## Given information
· · · ·
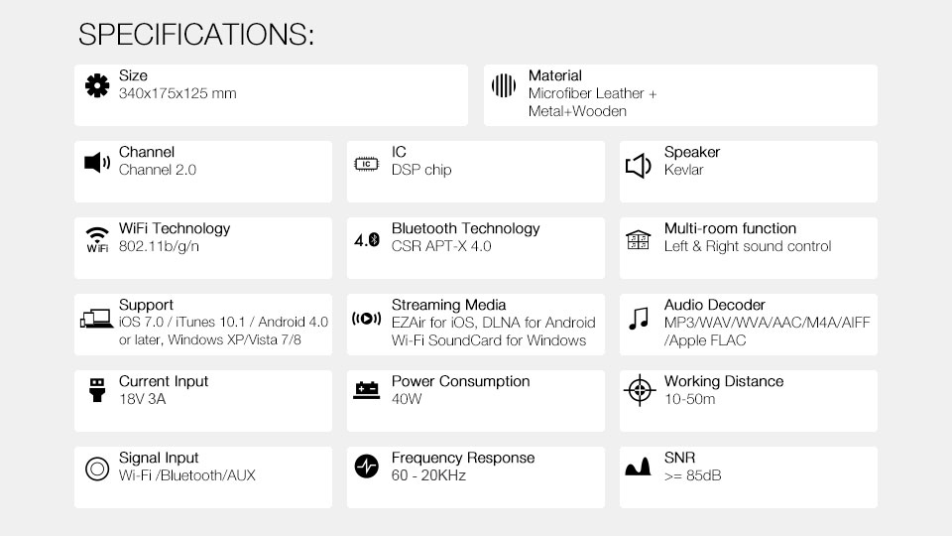Click the Current Input plug icon
The height and width of the screenshot is (536, 952).
point(96,389)
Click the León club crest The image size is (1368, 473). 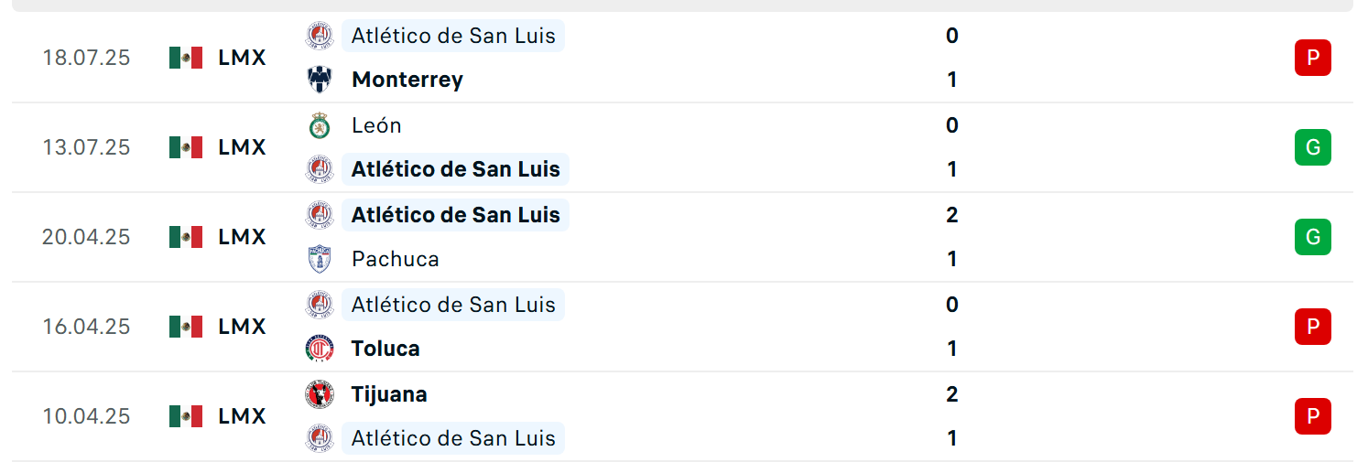tap(320, 125)
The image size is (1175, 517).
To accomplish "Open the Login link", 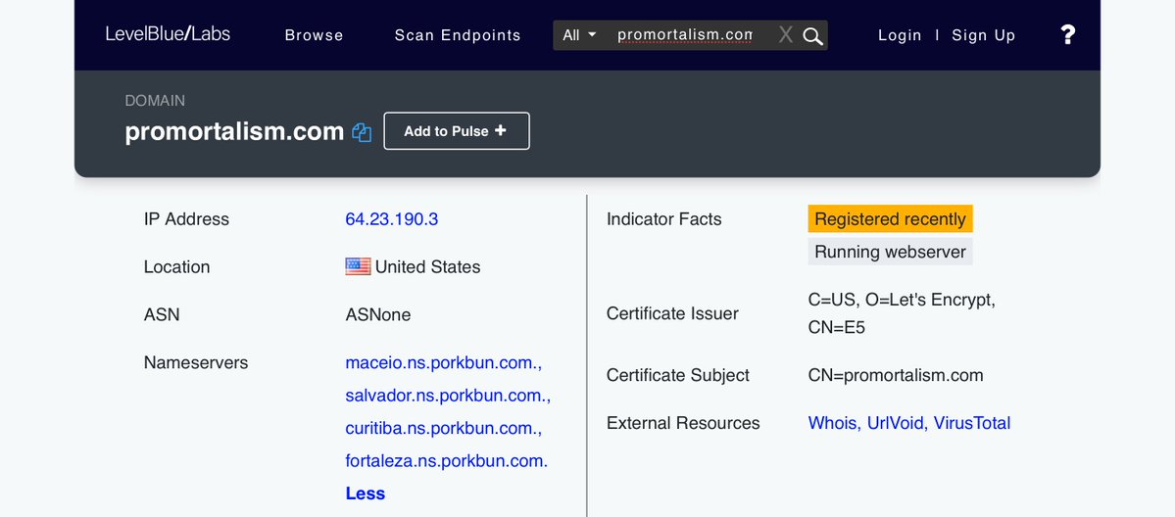I will point(899,35).
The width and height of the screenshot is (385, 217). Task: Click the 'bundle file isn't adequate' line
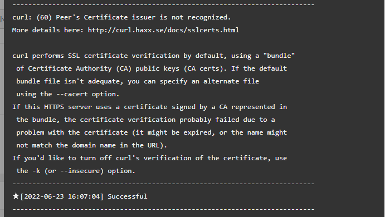tap(138, 81)
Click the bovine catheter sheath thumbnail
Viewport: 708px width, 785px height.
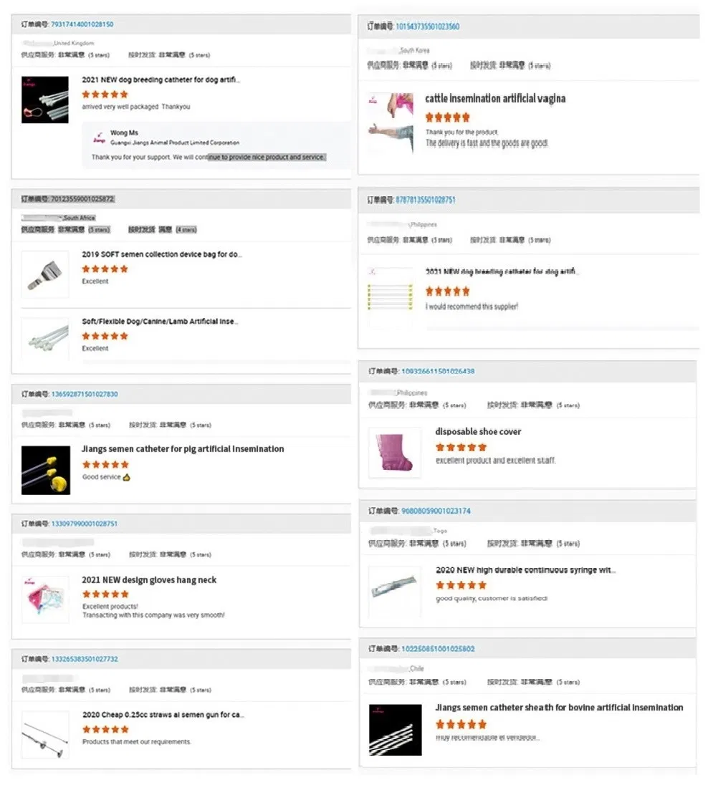395,729
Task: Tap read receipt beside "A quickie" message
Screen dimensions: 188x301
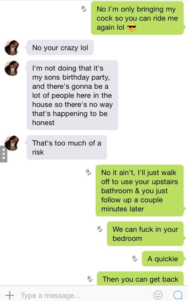Action: coord(135,258)
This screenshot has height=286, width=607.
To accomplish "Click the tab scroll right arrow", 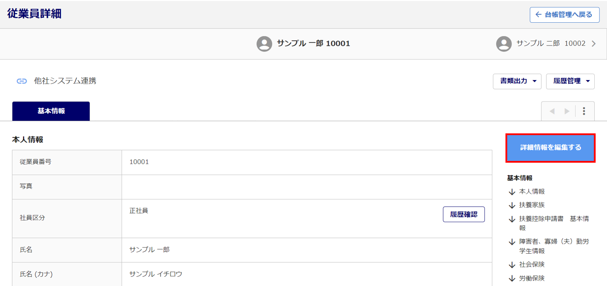I will click(x=567, y=112).
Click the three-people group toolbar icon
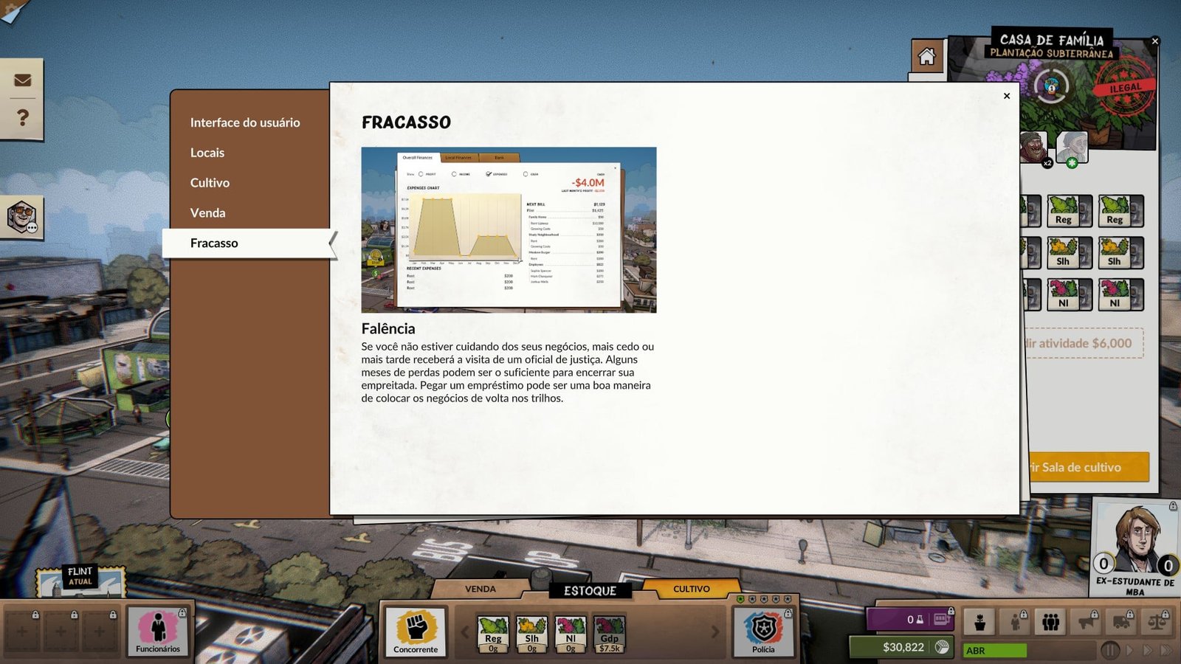Viewport: 1181px width, 664px height. [x=1050, y=622]
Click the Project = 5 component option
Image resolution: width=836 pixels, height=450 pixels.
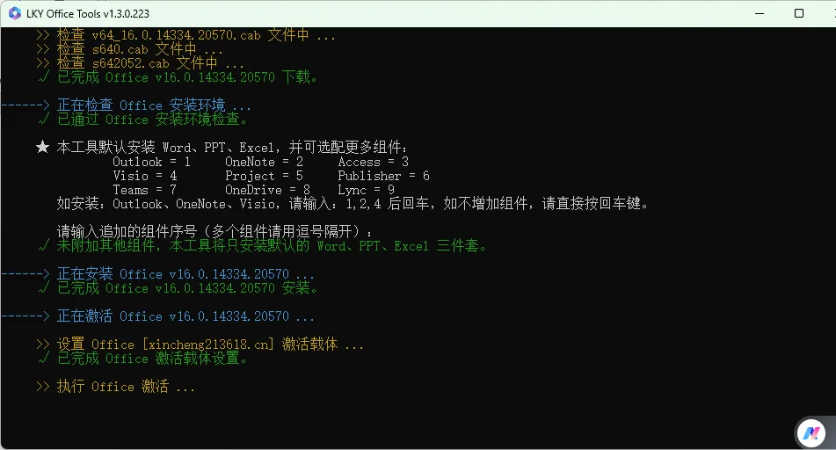click(x=264, y=176)
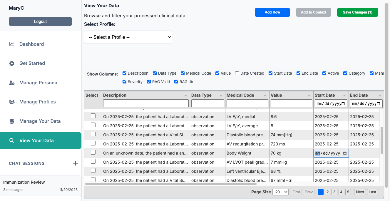Disable the Severity column checkbox

click(124, 82)
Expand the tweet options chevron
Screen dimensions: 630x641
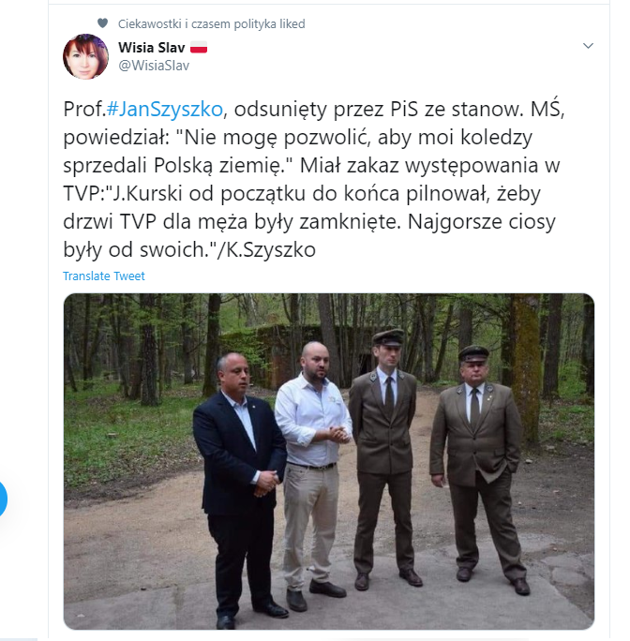click(x=588, y=46)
· · · ·
## What is expected
Please return only the lines from the one holding "Click the three-people group toolbar icon" through the end of the data, both ends included; do not copy any pictures.

## Exercise output
Click the three-people group toolbar icon
Viewport: 1181px width, 664px height. [x=1050, y=622]
Click the Project = 5 component option
Image resolution: width=836 pixels, height=450 pixels.
click(x=264, y=176)
Disable the Severity column checkbox

click(124, 82)
Expand the tweet options chevron
Screen dimensions: 630x641
click(x=588, y=46)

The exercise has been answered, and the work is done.